Collection entries

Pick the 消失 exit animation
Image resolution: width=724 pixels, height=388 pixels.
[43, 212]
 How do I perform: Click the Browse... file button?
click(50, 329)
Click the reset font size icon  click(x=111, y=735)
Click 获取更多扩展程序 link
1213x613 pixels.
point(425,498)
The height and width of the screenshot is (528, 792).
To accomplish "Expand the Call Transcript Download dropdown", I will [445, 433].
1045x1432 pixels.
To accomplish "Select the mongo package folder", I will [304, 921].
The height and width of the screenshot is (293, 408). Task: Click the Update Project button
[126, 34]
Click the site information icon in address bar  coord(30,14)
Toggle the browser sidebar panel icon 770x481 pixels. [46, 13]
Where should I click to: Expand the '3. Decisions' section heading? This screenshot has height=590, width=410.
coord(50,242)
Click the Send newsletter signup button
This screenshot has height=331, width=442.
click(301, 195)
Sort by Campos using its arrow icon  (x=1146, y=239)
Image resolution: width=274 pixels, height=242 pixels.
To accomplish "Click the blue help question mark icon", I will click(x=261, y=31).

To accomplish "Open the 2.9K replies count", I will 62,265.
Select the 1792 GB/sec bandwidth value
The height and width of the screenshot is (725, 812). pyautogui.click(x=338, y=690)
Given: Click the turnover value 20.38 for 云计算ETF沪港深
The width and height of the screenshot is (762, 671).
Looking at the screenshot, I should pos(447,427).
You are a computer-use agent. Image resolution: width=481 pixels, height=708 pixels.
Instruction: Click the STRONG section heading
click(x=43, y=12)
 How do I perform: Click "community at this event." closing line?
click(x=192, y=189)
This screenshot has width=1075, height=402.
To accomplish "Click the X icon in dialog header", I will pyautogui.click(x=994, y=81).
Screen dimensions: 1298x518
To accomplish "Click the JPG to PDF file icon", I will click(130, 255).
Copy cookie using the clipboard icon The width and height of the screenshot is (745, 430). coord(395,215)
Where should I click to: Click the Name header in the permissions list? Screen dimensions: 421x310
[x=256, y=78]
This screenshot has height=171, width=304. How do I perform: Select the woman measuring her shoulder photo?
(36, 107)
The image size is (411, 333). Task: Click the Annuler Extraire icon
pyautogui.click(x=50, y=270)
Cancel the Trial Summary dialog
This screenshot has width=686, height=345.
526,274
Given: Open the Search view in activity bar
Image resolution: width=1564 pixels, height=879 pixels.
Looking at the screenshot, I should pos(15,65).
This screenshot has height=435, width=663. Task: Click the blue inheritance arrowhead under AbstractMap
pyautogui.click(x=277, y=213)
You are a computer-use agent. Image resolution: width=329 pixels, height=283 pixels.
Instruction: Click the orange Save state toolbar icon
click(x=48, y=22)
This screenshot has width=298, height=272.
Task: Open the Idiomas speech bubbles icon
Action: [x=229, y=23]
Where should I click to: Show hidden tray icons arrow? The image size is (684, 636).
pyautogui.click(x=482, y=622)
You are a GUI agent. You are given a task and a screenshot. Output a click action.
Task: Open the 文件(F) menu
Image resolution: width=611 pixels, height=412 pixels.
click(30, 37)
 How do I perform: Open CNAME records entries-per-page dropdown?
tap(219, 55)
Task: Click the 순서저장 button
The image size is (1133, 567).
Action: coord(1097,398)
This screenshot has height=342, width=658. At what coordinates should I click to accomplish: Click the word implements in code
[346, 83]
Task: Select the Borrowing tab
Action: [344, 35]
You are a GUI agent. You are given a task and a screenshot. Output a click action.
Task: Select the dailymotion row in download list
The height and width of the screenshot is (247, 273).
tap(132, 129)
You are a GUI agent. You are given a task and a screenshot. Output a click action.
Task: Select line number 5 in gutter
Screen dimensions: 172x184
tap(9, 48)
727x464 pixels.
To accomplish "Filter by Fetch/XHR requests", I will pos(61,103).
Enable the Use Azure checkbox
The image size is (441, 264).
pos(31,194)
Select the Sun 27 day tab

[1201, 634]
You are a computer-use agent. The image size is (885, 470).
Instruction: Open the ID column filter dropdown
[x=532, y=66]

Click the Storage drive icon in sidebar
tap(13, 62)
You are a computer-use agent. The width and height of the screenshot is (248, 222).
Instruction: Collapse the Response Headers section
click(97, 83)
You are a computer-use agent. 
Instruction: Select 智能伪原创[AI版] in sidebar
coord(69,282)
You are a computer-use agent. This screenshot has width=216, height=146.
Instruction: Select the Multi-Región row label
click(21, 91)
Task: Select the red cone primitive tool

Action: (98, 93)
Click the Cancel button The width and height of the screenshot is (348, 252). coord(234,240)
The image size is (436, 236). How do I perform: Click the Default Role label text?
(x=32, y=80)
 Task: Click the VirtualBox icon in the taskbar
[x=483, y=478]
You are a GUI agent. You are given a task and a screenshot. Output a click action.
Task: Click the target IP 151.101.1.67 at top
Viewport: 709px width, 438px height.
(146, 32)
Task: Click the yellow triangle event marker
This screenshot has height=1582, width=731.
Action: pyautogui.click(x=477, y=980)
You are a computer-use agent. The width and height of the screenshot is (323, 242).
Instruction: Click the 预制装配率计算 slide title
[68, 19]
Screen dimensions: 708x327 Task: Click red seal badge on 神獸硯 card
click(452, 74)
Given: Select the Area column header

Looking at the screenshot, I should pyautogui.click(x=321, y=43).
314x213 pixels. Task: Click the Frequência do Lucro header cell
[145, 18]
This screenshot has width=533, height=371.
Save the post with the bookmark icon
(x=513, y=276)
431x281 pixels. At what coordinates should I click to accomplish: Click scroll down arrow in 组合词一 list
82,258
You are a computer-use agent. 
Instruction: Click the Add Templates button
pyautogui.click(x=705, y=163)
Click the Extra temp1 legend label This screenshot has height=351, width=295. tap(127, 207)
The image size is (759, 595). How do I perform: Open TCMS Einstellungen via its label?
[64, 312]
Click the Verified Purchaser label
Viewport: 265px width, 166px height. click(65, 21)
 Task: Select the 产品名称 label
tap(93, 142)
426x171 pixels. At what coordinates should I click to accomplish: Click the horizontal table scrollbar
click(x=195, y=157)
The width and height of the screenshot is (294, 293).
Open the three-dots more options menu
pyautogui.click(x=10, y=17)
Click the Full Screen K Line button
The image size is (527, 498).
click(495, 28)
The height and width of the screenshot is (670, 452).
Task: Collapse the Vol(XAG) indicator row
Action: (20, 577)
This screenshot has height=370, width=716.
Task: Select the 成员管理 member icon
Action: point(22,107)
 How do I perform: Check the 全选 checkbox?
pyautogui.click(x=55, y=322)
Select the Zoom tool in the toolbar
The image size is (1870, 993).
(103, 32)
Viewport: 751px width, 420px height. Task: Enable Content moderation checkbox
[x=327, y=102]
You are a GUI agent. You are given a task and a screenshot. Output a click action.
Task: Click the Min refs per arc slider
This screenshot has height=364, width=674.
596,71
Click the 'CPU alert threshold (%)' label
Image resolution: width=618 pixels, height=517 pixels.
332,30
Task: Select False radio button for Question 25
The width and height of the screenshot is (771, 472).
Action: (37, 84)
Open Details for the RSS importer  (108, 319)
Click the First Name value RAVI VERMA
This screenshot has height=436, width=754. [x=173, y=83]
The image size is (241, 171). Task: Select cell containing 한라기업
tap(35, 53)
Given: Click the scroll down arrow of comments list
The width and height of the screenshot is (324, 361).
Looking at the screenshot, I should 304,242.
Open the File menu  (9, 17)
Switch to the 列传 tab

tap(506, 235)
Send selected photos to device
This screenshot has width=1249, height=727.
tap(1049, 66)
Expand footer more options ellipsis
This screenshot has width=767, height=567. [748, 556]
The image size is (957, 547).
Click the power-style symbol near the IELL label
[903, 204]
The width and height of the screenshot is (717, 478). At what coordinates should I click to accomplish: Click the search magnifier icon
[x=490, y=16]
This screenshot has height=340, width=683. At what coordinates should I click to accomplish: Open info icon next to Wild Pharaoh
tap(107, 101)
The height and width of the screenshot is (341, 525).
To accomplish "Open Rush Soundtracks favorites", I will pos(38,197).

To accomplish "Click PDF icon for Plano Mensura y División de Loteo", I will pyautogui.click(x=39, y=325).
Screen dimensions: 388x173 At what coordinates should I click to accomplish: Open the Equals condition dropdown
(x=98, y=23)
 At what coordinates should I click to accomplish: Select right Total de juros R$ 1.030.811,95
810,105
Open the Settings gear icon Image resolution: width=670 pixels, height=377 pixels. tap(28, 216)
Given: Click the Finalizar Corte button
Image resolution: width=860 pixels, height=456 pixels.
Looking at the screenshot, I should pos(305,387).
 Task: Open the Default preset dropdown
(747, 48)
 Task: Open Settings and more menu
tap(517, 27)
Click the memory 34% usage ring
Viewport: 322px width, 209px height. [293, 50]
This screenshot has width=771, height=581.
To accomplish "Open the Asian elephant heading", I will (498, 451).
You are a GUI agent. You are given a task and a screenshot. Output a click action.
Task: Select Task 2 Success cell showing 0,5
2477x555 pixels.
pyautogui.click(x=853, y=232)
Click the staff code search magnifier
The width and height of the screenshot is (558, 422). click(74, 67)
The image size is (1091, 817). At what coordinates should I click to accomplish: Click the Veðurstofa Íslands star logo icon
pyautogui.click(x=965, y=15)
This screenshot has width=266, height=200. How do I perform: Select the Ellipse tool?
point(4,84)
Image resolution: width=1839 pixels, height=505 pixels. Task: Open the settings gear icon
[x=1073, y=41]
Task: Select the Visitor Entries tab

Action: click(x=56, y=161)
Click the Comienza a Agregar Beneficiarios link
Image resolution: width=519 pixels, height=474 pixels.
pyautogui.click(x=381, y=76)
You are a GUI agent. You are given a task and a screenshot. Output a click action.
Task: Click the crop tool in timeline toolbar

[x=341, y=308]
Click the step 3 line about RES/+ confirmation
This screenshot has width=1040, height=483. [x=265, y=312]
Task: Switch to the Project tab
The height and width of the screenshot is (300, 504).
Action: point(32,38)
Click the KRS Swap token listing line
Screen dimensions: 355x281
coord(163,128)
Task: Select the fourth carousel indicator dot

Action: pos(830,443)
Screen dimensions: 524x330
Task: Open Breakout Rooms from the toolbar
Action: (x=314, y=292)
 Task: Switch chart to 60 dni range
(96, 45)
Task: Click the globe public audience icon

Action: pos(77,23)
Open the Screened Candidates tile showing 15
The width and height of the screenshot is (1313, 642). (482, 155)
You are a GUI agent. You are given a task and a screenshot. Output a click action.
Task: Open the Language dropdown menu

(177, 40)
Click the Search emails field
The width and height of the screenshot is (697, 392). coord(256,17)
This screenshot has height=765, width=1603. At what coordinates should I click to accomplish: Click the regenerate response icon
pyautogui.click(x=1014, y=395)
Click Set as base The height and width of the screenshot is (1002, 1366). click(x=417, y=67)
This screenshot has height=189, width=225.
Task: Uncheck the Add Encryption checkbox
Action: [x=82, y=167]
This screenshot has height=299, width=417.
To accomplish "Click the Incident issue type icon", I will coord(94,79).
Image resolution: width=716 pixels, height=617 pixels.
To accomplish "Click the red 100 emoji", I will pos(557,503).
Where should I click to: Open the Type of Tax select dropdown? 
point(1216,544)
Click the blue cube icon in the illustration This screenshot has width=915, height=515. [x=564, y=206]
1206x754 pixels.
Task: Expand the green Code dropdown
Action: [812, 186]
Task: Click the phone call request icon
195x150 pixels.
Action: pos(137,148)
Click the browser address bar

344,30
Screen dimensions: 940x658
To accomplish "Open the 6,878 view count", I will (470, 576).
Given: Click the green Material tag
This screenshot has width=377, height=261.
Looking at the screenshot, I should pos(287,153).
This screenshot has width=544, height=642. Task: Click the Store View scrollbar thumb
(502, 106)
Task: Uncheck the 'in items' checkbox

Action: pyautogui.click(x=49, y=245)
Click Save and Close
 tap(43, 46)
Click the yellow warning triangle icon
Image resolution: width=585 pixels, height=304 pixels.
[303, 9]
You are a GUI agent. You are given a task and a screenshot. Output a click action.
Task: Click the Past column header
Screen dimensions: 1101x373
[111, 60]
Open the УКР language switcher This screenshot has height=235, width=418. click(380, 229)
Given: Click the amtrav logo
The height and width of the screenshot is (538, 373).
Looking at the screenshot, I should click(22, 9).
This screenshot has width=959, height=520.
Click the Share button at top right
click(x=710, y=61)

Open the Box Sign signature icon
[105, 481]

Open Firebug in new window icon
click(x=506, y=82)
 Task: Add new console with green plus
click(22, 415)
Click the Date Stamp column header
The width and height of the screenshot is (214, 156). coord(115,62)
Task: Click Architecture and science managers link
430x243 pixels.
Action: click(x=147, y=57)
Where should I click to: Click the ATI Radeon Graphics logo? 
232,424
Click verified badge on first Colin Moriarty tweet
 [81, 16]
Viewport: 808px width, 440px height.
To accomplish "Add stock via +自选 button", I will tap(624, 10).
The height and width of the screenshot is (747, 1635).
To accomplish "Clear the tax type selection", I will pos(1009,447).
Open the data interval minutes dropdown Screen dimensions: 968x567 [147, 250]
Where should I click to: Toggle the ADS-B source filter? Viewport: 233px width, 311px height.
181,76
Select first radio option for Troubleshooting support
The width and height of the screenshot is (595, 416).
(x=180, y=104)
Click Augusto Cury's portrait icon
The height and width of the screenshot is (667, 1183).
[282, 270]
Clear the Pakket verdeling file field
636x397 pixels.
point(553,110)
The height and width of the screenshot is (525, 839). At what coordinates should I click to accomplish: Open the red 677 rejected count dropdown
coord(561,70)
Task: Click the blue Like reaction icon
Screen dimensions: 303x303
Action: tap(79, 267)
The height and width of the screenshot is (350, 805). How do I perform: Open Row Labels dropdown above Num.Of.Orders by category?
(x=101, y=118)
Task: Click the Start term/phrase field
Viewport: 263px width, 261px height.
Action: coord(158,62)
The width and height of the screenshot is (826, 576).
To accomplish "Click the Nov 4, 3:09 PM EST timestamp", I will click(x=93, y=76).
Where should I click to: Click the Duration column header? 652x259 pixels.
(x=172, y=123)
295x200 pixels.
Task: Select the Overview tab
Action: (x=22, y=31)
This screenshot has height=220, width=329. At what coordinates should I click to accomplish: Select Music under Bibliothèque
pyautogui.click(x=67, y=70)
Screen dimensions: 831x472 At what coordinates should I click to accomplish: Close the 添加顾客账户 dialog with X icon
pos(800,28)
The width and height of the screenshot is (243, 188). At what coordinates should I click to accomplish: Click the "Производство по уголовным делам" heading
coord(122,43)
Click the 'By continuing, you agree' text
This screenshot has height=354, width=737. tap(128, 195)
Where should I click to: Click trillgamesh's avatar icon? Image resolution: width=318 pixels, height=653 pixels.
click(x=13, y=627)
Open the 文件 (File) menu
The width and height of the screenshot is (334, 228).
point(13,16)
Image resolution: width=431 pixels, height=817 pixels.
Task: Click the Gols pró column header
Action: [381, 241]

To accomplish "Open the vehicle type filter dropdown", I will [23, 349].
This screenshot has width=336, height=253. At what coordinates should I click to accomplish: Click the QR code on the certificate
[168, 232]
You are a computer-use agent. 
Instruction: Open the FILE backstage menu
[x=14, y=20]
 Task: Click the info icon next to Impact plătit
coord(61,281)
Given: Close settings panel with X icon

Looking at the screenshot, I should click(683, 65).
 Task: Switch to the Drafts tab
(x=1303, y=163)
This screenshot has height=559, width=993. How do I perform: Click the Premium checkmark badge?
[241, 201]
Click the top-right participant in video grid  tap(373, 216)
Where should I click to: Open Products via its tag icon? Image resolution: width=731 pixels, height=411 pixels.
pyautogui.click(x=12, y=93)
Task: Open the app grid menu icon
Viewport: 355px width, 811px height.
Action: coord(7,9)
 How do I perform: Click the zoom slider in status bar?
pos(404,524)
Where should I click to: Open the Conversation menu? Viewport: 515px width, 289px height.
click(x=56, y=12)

__ABOUT THIS TASK__. In the records above, locate the lines holding the word "Send". Copy each of them.

__EXERCISE SOLUTION__.
Click the Send newsletter signup button
Send selected photos to device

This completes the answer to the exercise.